### Seite
# gamescom 2012: Heiße Messe-Babes und tolle Cosplay-Kostüme abgelichtet - Jetzt anschauen!



## MaxFalkenstern (15. August 2012)

Jetzt ist Deine Meinung zu *gamescom 2012: Heiße Messe-Babes und tolle Cosplay-Kostüme abgelichtet - Jetzt anschauen!* gefragt. 


				Bitte beachtet: Der Kommentarbereich wird gemäß der Forenregeln moderiert.





			Dieser Inhalt steht nur eingeloggten Mitgliedern zur Verfügung.
        

 Zum Artikel: gamescom 2012: Heiße Messe-Babes und tolle Cosplay-Kostüme abgelichtet - Jetzt anschauen!


----------



## xNomAnorx (15. August 2012)

Wie kommen die ganzen Cosplayer jetzt eigentlich schon auf die Messe? Ist doch Pressetag heute...


----------



## Mothman (15. August 2012)

xNomAnorx schrieb:


> Wie kommen die ganzen Cosplayer jetzt eigentlich schon auf die Messe? Ist doch Pressetag heute...


Die haben sich reingeschmuggelt. Ich meine mit solchen Verkleidungen nicht schwer.
Wer würde einem Spiele-Helden den Zutritt auf eine Spielemesse verwehren?

### Material

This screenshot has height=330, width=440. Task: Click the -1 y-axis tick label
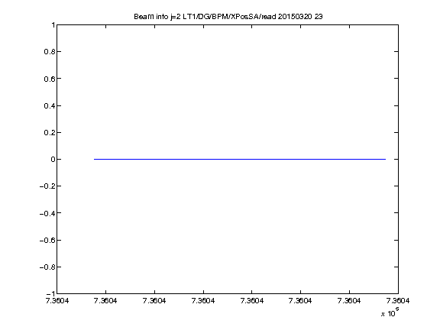tap(50, 294)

### Aufgabe
Wie erklärt Mothman im Forenthread zur gamescom 2012, dass die Cosplayer schon am Pressetag auf der Messe sind?

### Antwort
Sie haben sich reingeschmuggelt, was mit solchen Verkleidungen nicht schwer sei.